# Thread: Trig. ratios and trig expressions

1. ## Trig. ratios and trig expressions

hi so i need help for these Two questions:

1. a) To find trigonometric ratios for 240 degrees using a unit circle, a Reference angle of 6 degrees is used. what reference angle should you use to find the trigonometric ratios for 210 degrees?

b) Use the unit circle to find exact values of the three primary trig. ratios for 210 and 240 degrees

2. A fishing boat is 15km south of a lighthouse. A yacht is 15km west of the same lighthouse.

a) Use trigonometry to find an exact expression for the distance between the two boats.

Any help would be appreciated

2. Hello sblocker

Welcome to Math Help Forum!
Originally Posted by sblocker
hi so i need help for these Two questions:

1. a) To find trigonometric ratios for 240 degrees using a unit circle, a Reference angle of 6 degrees is used. what reference angle should you use to find the trigonometric ratios for 210 degrees?
I think you mean $\displaystyle 60^o$, not $\displaystyle 6^o$. Look at the diagram (click to enlarge):

Can you see that you'll use the angle of $\displaystyle 30^o$ to find the ratios for $\displaystyle 210^o$?

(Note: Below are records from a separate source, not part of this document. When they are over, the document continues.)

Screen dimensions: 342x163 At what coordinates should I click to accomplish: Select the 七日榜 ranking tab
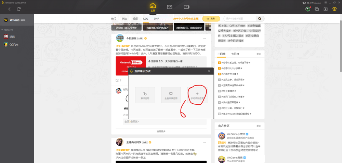pos(235,54)

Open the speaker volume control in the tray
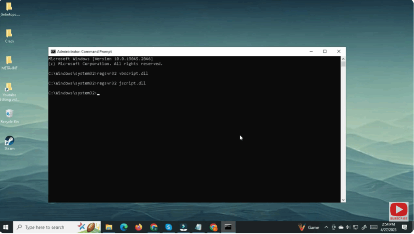(348, 227)
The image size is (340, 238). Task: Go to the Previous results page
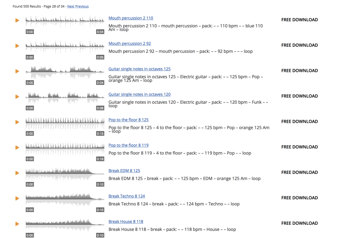pyautogui.click(x=82, y=6)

b) Use the unit circle to find exact values of the three primary trig. ratios for 210 and 240 degrees
Write down the sine, cosine and tangent of $\displaystyle 30^o$ and $\displaystyle 60^o$. (You should know what these are.)

Can you see from the diagram that to get the sine, cosine and tangent of $\displaystyle 210^o$ and $\displaystyle 240^o$ you'll simply change the sign of all these values from + to - ?

2. A fishing boat is 15km south of a lighthouse. A yacht is 15km west of the same lighthouse.

a) Use trigonometry to find an exact expression for the distance between the two boats.

Any help would be appreciated
No time to answer this now. I'll do so later if no-one else answers in the meantime.

3. Hello again sblocker
Originally Posted by sblocker
2. A fishing boat is 15km south of a lighthouse. A yacht is 15km west of the same lighthouse.

a) Use trigonometry to find an exact expression for the distance between the two boats.

Any help would be appreciated
Take a look at the diagram:

(a) The triangle is right-angled at L, and, since it is isosceles (LY = LF), $\displaystyle \angle F = 45^o$.

So:
$\displaystyle \sin 45^o = \dfrac{LY}{FY}$

$\displaystyle \Rightarrow FY=\dfrac{LY}{\sin 45^o}$
$\displaystyle =15\div\dfrac{1}{\sqrt2}$

$\displaystyle =15\sqrt2$
(b) Using Pythagoras' Theorem:
$\displaystyle FY^2 = 15^2+15^2$
$\displaystyle =15^2\times2$
$\displaystyle \Rightarrow FY = 15\sqrt2$